**ASSIGNMENT**. Once the line with "Click the graduation" is found in the entries below, repeat that line and every one after it exactly, ending at the last.

Dataset excerpts
++++++++++++++++++++

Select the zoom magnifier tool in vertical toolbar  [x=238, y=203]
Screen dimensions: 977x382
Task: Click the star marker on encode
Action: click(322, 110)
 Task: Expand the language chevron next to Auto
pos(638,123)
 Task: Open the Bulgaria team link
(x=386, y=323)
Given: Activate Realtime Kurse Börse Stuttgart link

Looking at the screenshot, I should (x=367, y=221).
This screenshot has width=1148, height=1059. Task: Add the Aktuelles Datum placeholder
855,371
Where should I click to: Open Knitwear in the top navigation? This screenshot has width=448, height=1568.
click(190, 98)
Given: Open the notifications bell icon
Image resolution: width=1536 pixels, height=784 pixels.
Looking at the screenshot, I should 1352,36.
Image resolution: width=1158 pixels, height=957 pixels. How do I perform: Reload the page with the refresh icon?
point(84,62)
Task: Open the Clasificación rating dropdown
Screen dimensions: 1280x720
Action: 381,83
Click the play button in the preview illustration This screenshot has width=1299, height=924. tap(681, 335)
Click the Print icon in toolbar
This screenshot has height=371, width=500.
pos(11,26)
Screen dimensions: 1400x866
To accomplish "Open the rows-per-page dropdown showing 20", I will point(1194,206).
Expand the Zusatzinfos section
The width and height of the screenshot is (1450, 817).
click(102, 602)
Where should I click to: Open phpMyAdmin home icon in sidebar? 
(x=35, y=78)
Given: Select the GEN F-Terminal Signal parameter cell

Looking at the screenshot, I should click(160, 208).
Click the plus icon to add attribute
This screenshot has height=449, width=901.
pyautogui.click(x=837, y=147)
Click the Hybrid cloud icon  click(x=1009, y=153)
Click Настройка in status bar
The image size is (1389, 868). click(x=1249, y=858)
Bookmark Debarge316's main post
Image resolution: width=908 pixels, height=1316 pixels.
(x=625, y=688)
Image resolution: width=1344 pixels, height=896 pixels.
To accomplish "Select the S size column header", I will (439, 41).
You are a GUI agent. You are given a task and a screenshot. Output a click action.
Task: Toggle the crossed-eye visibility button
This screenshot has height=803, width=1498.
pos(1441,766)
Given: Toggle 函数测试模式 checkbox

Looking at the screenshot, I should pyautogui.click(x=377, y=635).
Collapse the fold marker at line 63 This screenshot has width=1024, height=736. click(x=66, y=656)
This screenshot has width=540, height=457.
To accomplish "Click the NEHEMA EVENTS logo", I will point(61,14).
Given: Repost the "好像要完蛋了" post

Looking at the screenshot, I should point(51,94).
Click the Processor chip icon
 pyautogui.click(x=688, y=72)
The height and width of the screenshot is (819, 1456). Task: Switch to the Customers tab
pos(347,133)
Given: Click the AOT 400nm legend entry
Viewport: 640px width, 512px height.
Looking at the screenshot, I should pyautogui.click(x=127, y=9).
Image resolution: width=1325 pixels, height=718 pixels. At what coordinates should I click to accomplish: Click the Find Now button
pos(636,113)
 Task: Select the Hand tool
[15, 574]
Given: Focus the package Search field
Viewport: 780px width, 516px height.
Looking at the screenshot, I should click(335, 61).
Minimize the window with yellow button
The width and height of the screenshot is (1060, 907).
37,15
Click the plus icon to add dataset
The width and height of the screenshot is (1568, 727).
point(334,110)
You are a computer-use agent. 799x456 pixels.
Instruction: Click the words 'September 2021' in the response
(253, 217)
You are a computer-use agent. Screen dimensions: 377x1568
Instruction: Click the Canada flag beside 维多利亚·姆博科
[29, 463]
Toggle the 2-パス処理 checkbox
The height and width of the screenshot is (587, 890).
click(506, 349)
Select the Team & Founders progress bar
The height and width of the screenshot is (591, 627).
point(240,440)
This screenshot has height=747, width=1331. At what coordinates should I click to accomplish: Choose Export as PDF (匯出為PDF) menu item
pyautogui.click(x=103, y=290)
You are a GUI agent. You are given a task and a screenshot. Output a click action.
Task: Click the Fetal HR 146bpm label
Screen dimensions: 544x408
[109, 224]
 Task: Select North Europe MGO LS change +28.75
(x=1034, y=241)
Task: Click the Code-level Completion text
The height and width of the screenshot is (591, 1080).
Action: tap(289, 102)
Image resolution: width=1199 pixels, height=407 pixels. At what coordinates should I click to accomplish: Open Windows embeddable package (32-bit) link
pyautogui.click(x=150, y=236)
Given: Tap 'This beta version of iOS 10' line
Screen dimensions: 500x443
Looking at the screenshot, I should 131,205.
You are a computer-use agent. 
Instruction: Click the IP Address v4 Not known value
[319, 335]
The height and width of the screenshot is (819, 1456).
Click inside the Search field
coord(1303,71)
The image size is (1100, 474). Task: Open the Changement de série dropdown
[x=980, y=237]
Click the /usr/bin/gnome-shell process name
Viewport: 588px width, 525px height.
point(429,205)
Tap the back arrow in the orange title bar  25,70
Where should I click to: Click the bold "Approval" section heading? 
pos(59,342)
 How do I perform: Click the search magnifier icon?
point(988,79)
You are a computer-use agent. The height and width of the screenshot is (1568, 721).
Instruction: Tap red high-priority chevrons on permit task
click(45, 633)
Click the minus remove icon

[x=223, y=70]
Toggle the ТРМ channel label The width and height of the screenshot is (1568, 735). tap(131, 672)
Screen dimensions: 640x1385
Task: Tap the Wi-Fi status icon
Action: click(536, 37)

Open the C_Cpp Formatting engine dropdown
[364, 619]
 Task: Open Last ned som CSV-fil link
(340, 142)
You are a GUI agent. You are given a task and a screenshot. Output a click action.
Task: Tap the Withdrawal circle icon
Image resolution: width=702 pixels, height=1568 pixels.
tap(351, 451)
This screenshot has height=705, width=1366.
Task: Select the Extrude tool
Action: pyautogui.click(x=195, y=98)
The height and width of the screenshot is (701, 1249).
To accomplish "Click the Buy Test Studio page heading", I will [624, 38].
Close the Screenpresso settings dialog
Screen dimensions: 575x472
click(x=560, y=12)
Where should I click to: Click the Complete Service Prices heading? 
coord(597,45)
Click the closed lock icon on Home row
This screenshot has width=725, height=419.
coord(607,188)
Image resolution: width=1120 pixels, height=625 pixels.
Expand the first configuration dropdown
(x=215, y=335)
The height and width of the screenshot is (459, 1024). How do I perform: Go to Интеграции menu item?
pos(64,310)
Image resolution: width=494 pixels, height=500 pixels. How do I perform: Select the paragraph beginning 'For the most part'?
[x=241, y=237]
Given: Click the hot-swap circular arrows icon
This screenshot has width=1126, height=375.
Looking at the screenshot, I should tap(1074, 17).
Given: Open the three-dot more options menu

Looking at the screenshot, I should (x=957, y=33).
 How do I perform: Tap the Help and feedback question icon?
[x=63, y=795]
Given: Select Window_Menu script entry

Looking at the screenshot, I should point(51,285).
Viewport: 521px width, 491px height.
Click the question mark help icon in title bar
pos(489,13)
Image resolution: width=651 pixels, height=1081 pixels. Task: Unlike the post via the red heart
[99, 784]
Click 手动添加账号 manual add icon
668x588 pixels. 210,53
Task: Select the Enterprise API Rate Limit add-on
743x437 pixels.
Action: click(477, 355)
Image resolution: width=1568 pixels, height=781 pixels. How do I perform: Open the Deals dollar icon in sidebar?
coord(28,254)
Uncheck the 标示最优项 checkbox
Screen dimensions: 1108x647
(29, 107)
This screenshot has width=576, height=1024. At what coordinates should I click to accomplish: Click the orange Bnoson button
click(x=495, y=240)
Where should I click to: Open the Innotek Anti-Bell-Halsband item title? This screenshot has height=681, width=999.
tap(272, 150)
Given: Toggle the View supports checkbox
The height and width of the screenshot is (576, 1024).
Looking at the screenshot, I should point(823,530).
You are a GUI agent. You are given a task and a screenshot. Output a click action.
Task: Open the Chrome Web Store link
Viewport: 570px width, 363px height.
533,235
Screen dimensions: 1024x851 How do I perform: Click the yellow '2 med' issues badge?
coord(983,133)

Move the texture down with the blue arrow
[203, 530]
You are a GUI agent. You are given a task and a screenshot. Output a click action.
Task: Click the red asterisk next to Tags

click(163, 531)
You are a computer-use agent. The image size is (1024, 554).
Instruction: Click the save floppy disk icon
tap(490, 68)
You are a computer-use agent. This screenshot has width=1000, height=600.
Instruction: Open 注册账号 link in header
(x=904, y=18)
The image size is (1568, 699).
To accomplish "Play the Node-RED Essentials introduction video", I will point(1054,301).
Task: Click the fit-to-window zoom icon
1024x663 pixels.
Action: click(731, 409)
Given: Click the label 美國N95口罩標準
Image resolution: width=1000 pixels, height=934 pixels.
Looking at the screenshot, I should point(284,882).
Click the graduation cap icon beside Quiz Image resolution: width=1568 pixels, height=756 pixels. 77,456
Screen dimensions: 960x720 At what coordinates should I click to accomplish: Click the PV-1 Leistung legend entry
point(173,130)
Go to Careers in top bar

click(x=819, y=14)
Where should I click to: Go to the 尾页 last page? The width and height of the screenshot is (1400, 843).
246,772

++++++++++++++++++++

**SOLUTION TO THIS EXERCISE**.
Click the graduation cap icon beside Quiz Image resolution: width=1568 pixels, height=756 pixels. 77,456
Screen dimensions: 960x720 At what coordinates should I click to accomplish: Click the PV-1 Leistung legend entry
point(173,130)
Go to Careers in top bar

click(x=819, y=14)
Where should I click to: Go to the 尾页 last page? The width and height of the screenshot is (1400, 843).
246,772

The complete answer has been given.